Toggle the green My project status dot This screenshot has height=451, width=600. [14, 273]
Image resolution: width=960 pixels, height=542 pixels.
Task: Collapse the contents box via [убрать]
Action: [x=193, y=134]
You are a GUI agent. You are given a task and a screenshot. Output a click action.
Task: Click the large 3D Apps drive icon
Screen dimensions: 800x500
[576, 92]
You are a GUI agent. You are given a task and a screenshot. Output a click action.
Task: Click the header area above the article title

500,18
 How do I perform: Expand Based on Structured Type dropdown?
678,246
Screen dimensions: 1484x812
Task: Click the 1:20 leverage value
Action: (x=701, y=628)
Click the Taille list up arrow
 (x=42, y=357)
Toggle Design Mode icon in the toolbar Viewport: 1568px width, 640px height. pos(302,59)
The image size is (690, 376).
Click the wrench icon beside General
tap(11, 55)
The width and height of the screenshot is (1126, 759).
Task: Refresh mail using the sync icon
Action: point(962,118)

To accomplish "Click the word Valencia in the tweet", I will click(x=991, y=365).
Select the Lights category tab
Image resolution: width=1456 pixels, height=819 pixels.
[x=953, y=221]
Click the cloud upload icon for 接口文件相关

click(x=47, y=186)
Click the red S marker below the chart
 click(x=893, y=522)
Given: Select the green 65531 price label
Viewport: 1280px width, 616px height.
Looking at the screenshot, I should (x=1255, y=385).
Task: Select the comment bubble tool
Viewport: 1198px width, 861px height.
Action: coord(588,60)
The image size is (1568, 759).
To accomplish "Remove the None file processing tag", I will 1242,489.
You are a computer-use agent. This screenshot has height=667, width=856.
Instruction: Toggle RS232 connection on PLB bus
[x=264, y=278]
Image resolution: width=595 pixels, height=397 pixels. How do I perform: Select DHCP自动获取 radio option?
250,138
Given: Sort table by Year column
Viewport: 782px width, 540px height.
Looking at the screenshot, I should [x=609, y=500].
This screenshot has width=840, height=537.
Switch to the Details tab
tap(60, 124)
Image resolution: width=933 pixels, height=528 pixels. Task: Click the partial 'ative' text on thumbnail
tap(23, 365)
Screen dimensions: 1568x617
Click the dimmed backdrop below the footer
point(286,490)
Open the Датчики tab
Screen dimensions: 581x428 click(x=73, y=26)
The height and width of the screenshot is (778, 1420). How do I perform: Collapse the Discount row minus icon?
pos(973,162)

DESCRIPTION OF THE TASK. Across the entries above, find the lines with the string "size" and copy them.

EXPECTED OUTPUT.
The image size is (690, 376).
The image size is (1568, 759).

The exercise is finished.